=== Given information ===
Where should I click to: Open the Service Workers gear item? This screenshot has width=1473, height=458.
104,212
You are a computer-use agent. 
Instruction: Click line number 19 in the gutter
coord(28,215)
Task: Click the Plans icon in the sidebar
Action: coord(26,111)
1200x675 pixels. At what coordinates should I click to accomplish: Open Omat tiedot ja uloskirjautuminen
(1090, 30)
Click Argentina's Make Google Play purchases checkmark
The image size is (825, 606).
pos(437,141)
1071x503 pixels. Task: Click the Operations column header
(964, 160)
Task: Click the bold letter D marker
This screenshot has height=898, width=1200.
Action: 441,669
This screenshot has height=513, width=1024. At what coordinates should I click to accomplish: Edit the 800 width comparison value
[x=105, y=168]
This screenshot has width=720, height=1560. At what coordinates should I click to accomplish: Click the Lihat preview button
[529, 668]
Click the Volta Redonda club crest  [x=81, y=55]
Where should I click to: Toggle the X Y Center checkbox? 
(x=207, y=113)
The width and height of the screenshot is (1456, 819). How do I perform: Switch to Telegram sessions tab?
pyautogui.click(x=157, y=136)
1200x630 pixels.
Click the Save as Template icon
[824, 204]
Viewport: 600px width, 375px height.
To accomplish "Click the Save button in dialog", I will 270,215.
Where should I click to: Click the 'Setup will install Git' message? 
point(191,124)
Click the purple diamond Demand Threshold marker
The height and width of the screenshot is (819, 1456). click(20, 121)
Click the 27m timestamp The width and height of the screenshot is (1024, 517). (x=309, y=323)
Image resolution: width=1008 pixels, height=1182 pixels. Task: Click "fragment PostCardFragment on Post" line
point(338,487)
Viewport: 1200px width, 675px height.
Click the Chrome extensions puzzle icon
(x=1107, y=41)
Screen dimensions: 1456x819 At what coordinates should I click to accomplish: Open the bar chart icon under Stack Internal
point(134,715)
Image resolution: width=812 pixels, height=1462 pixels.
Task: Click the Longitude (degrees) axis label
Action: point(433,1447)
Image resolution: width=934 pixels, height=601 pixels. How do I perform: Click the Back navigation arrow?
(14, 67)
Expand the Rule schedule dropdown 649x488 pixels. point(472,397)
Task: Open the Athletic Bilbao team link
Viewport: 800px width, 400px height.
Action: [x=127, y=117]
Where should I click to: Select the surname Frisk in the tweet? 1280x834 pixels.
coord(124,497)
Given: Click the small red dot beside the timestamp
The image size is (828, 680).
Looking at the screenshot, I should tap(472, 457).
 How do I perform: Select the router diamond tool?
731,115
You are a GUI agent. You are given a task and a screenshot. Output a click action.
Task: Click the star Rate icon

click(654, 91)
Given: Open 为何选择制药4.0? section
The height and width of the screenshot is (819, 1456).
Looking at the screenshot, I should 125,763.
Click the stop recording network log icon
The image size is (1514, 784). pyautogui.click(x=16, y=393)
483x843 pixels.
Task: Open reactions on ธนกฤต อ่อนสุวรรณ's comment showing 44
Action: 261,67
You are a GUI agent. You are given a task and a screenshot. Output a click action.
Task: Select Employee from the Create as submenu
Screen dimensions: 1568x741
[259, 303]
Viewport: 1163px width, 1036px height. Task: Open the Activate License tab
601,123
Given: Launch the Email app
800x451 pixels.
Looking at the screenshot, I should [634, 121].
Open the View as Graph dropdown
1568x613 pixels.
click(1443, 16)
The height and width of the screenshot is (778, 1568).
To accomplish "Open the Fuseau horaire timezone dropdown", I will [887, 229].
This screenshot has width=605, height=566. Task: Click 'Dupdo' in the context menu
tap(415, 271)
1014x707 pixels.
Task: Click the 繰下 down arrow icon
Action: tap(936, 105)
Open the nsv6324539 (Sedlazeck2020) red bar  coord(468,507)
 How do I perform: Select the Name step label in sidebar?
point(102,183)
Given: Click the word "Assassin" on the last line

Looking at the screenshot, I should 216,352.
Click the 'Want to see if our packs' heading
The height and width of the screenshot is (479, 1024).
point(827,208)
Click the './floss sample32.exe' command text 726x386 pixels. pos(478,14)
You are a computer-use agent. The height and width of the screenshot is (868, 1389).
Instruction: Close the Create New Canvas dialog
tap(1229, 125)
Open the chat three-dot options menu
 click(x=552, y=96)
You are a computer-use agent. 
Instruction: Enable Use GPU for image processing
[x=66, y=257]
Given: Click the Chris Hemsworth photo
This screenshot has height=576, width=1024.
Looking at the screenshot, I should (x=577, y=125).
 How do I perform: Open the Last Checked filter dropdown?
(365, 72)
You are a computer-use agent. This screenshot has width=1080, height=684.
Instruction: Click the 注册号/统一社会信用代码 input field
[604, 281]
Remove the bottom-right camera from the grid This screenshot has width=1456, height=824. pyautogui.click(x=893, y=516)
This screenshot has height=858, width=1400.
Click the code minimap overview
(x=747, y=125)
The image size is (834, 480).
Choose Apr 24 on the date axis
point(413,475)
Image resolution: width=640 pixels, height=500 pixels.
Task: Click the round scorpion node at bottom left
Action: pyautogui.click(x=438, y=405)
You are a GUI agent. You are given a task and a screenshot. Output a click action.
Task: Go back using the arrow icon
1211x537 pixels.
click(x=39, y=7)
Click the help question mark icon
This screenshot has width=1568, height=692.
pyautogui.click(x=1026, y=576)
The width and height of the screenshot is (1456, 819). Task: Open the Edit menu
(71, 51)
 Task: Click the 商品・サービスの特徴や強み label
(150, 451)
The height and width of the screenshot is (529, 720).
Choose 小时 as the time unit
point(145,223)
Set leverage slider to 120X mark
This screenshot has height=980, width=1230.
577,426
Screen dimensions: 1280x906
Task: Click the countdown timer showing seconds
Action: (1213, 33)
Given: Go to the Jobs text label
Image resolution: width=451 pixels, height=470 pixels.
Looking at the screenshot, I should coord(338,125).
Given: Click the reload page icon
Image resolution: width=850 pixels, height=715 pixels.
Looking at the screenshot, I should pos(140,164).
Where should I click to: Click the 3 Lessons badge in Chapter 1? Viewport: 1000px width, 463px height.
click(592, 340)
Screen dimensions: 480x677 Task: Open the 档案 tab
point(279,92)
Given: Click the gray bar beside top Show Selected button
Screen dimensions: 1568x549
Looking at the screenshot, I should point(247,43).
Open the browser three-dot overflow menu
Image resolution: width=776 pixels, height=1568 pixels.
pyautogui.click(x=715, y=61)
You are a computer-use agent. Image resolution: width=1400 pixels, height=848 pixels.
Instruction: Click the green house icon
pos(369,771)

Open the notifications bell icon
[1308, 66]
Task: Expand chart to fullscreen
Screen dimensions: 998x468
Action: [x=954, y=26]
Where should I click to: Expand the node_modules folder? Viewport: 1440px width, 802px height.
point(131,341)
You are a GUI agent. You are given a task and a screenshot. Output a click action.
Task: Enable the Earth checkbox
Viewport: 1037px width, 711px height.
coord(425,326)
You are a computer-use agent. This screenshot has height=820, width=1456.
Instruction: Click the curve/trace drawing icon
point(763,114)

=== Instructions to follow ===
Please retype the items from the first line up to and including the line with "[x=105, y=168]", keeping every line unchanged.

=== Exercise answer ===
Where should I click to: Open the Service Workers gear item? This screenshot has width=1473, height=458.
104,212
You are a computer-use agent. 
Instruction: Click line number 19 in the gutter
coord(28,215)
Task: Click the Plans icon in the sidebar
Action: coord(26,111)
1200x675 pixels. At what coordinates should I click to accomplish: Open Omat tiedot ja uloskirjautuminen
(1090, 30)
Click Argentina's Make Google Play purchases checkmark
The image size is (825, 606).
pos(437,141)
1071x503 pixels. Task: Click the Operations column header
(964, 160)
Task: Click the bold letter D marker
This screenshot has height=898, width=1200.
Action: 441,669
This screenshot has height=513, width=1024. At what coordinates should I click to accomplish: Edit the 800 width comparison value
[x=105, y=168]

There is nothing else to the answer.